Record excerpts -
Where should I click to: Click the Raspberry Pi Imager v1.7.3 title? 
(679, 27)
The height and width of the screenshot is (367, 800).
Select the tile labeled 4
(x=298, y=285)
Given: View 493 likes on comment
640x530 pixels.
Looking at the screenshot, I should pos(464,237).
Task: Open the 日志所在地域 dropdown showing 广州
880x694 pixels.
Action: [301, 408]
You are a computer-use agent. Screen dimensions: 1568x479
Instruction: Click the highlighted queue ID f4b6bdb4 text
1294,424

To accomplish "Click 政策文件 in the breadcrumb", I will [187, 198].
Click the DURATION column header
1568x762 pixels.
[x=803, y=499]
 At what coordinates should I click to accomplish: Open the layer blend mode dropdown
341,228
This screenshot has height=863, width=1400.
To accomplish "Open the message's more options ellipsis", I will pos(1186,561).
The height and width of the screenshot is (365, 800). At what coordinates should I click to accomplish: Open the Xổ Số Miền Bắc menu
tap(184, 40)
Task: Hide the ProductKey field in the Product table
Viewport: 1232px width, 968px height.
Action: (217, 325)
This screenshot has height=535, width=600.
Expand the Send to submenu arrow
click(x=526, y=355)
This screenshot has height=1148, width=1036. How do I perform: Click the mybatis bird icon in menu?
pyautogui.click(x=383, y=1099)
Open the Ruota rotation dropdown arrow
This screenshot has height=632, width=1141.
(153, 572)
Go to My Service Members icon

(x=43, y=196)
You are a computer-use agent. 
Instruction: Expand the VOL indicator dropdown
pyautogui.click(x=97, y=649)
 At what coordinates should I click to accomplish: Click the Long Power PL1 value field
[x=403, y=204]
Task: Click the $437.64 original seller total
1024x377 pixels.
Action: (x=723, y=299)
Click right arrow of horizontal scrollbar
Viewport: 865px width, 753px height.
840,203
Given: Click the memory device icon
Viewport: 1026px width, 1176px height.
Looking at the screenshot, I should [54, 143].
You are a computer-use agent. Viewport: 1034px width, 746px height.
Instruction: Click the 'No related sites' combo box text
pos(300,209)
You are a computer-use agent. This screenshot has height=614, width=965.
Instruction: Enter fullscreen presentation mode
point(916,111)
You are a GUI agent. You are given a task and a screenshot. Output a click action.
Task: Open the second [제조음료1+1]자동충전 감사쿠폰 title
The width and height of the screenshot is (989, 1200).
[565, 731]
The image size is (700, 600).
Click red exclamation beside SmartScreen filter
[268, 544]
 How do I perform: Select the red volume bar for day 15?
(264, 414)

Problem to work on - Having located the line containing "How do I perform: Select", set it down along with every line after it through the end of the data, reproducing each exactly.

Solution for this exercise -
 How do I perform: Select the red volume bar for day 15?
(264, 414)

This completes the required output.